Dans un livre qu’il a écrit en 2016 auquel vous avez d’ailleurs collaboré, le titre était : ‘’De l’enfer, je reviendrai’’. Charles Blé Goudé dit que le transfèrement à la CPI a été pour lui, une délivrance. Comment vous expliquez cela ?

Oui effectivement, il n’a pas souhaité en tout cas être transféré. Il aurait aimé être libre mais vous savez que, avant, consécutivement à la guerre qu’il y a eu, il a séjourné en Côte d’Ivoire. Et avant de séjourner en Côte d’Ivoire, il a dû s’échapper de la Côte d’Ivoire pour ne pas connaître un sort qui aurait été funeste. Et sa détention en Côte d’Ivoire a fait l’objet de beaucoup de supputations mais c’était une détention extrêmement dure puisqu’elle était dans une prison qui n’était pas régulière. Avec tout ce que le pouvoir de ceux qui le gardent pouvait avoir comme manifestation non conforme à la loi et à ce que peut être un traitement humain et non dégradant. Alors, pour lui, la CPI n’est pas une fin mais un début. Il ose d’ailleurs le parallèle avec Nelson Mandela…

Pense-t-il encore avoir un avenir politique en Côte d’Ivoire, Charles Blé Goudé ?

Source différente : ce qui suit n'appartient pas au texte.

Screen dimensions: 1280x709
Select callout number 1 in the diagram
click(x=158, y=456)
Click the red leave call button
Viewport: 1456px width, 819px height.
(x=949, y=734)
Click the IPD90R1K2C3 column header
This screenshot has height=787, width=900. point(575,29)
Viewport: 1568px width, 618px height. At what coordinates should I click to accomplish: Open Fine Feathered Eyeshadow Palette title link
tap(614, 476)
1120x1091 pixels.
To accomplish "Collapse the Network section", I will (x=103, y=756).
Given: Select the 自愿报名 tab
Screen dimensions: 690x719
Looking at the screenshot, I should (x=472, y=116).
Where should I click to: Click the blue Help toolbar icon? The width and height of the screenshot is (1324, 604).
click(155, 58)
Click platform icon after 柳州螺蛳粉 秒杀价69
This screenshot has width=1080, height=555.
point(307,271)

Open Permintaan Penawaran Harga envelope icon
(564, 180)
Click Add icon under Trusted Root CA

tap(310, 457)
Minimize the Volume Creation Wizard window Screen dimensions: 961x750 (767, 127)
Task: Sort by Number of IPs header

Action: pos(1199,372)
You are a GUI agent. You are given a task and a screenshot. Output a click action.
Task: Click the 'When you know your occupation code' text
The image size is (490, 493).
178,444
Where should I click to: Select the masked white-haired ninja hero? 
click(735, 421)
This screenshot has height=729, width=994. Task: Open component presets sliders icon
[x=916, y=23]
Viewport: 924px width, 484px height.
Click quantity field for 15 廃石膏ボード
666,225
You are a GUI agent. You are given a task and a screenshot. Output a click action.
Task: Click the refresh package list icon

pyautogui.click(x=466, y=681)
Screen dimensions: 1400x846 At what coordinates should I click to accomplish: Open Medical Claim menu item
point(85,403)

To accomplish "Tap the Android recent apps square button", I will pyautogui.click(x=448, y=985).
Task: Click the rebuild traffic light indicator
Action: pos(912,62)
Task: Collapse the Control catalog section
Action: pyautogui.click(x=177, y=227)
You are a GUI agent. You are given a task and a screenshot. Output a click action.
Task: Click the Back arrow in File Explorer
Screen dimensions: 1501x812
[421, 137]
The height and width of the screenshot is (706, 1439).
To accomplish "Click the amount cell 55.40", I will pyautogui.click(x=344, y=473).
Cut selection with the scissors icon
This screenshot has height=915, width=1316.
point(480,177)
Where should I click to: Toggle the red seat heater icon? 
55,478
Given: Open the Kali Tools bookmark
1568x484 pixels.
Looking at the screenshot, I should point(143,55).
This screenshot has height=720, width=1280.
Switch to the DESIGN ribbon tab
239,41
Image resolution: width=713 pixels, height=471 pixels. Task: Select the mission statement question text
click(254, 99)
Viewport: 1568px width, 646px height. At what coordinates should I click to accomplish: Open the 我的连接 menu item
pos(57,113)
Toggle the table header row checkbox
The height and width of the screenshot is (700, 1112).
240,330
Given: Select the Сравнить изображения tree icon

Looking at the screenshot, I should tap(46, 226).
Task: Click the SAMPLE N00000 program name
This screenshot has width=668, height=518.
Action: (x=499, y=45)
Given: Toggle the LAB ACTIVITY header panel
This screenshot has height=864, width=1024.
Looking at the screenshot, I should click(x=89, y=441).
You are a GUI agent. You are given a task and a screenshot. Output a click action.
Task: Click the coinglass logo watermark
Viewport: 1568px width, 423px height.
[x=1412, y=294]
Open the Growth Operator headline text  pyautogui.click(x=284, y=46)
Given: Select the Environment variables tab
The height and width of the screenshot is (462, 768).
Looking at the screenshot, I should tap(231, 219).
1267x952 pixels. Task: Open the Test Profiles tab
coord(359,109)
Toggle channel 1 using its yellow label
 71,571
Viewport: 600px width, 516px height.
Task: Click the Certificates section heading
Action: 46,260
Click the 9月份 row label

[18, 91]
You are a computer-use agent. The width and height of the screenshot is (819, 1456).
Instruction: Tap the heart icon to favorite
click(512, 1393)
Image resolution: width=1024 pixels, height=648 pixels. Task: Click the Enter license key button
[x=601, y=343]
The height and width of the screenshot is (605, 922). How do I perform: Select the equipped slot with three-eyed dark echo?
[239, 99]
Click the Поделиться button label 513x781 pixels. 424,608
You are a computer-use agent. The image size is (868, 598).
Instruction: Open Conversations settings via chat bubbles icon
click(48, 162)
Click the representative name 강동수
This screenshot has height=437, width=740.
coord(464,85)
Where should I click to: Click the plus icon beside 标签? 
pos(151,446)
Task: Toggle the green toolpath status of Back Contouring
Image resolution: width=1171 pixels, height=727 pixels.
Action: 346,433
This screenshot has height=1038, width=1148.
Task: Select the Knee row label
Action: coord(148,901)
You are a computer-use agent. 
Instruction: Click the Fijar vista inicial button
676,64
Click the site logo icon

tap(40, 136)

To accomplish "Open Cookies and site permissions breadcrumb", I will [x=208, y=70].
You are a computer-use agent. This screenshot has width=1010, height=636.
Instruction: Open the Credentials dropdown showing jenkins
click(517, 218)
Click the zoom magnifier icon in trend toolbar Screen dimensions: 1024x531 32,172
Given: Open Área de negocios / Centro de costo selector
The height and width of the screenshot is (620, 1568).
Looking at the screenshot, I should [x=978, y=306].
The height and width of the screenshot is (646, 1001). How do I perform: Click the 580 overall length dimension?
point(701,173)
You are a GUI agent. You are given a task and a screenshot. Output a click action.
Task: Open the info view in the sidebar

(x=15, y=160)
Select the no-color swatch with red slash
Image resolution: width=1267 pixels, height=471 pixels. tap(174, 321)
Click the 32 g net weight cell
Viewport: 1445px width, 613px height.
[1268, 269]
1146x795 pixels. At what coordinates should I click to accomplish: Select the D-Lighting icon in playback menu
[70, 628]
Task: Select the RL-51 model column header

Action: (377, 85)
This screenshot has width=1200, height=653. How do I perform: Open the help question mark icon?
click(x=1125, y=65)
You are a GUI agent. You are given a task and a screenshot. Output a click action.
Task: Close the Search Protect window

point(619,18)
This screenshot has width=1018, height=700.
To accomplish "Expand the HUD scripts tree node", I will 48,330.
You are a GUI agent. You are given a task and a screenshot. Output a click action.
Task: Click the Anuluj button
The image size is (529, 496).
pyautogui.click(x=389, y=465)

L’engagement de Charles Blé Goudé remonte à ses jeunes années lycéennes comme nous le racontons bien dans le livre et à ses jeunes années universitaires et au cours de sa vie, il a déjà fait huit (8) fois la prison. Et chaque fois, ce n’était pas des prisons de droits communs, mais des détentions d’ordre politique. C’est donc dire que l’engagement de ses concitoyens est au cœur de sa vie et de son parcours. Par conséquent, aujourd’hui, Charles Blé Goudé est à la CPI, il en a profité pour apprendre, pour réfléchir et également pour tirer les leçons de tout ce qui s’est passé et conclure qu’on doit pouvoir faire la politique normalement en Côte d’Ivoire, sans recours à la violence et aux armes. Le message de Charles Blé Goudé en réalité, c’est de dire, et pour paraphraser Jean-Paul II, n’ayez pas peur. Je viens avec les mains ouvertes, sans rancunes pour qu’on puisse reconstruire ce pays sur des bases de justice et d’équité et sortir de la belligérance.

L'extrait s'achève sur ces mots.